The ASN.1 in section 6 assigns names to several of these identifiers. It 
would be helpful to readers if the names used in defining the algorithms 
were also the names used here.

(Issue-6): Dubious stability of references

I looked for prior discussion of this draft, and found some on the saag 
mailing list regarding the references.

The definition of the Salsa20 hash function in 
http://cr.yp.to/snuffle/spec.pdf seems clear enough, but is the document 
reference stable? It might be safer to replicate the definition in this 
document (in an appendix) with attribution. It doesn't appear that there 
is any copyright in the referenced document.
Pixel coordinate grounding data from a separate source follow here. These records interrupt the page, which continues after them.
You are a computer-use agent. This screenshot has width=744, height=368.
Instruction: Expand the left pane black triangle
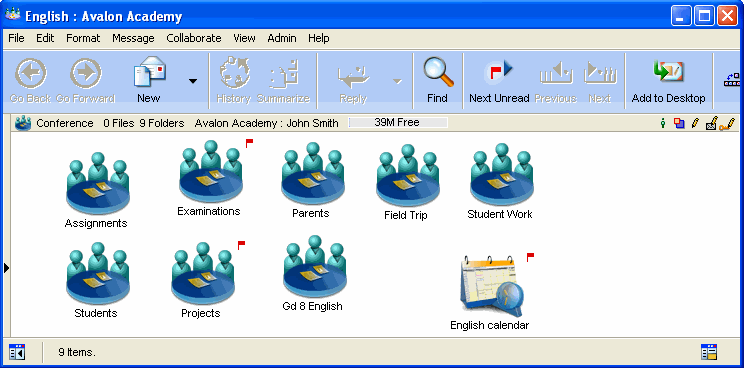[6, 268]
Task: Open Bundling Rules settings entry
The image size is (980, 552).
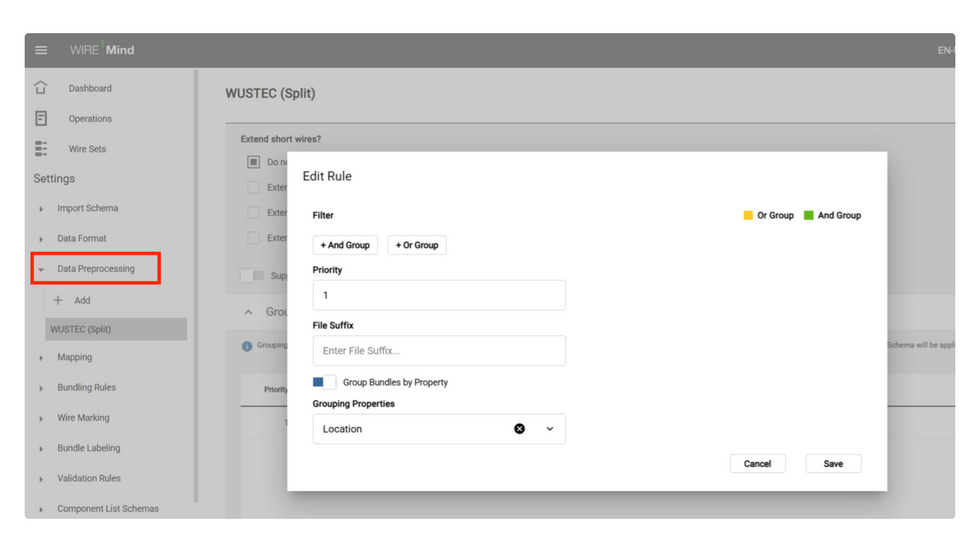Action: pos(86,388)
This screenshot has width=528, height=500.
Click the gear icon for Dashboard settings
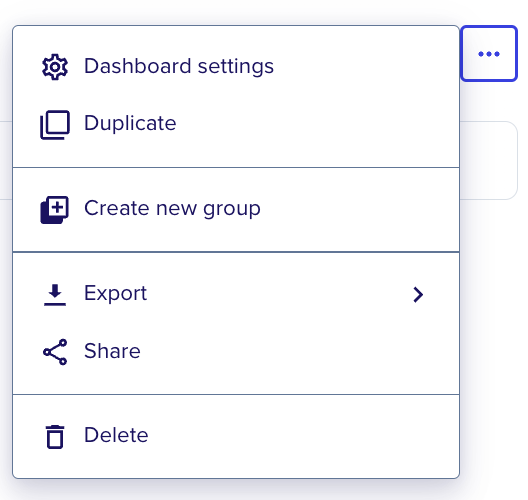point(55,67)
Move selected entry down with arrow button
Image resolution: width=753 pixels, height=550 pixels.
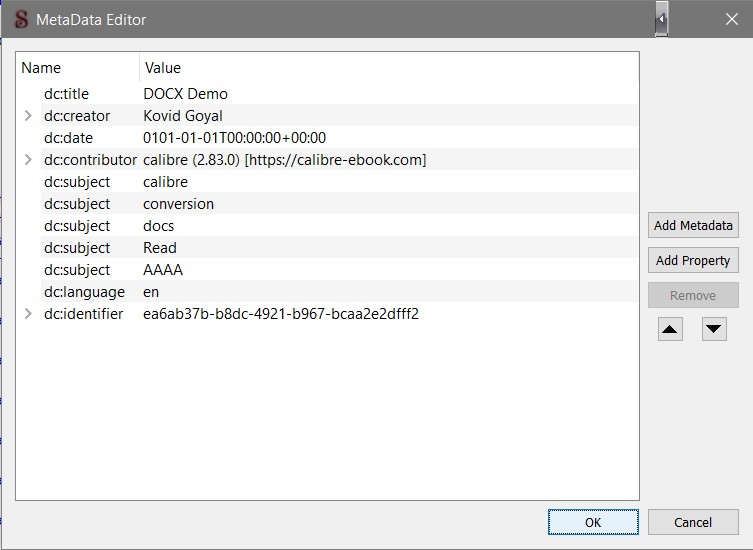(x=714, y=329)
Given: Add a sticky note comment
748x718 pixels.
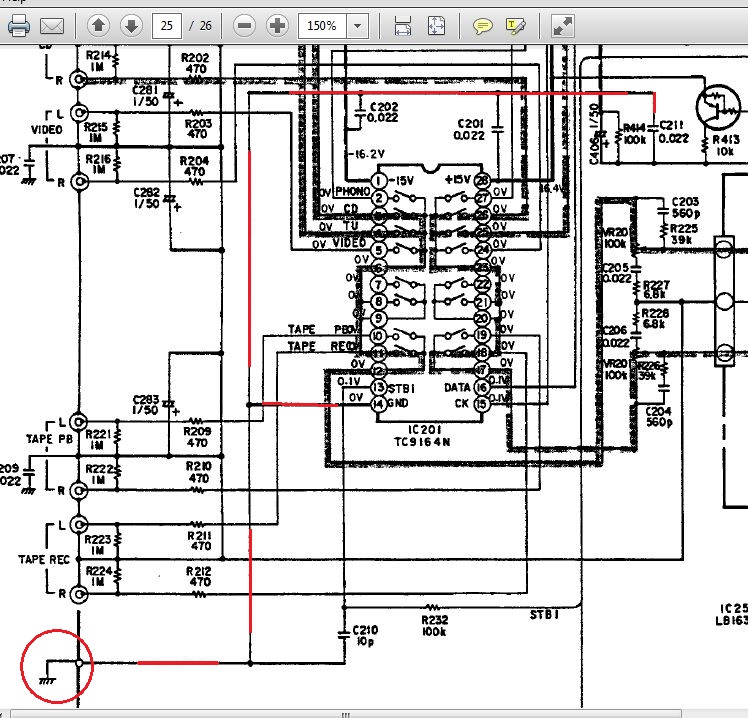Looking at the screenshot, I should pos(482,26).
I'll also note that call to 
this hash function in scryptBlockMix is to "Salsa", not Salso20. It 
ought to be consistent with the definition.

------------------------
Nits/editorial comments:

(Issue-7): IdNits reported errors

IdNits reports:

-- Obsolete informational reference (is this intentional?): RFC 5208
      (Obsoleted by RFC 5958)

This is triggered by the following in section 6:

"To be usable in PKCS#8 [RFC5208] and Asymmetric Key Packages [RFC5958] 
the following extension of the PBES2-KDFs type is needed."

Since RFC5958 is referenced, and it obsoletes RFC5208, what is the 
reason for referencing both?

(There is also an error about 2119, but it is bogus, triggered by the 
use of OPTIONAL in the ASN.1.)

This completes my review.

	Thanks,
	Paul Kyzivat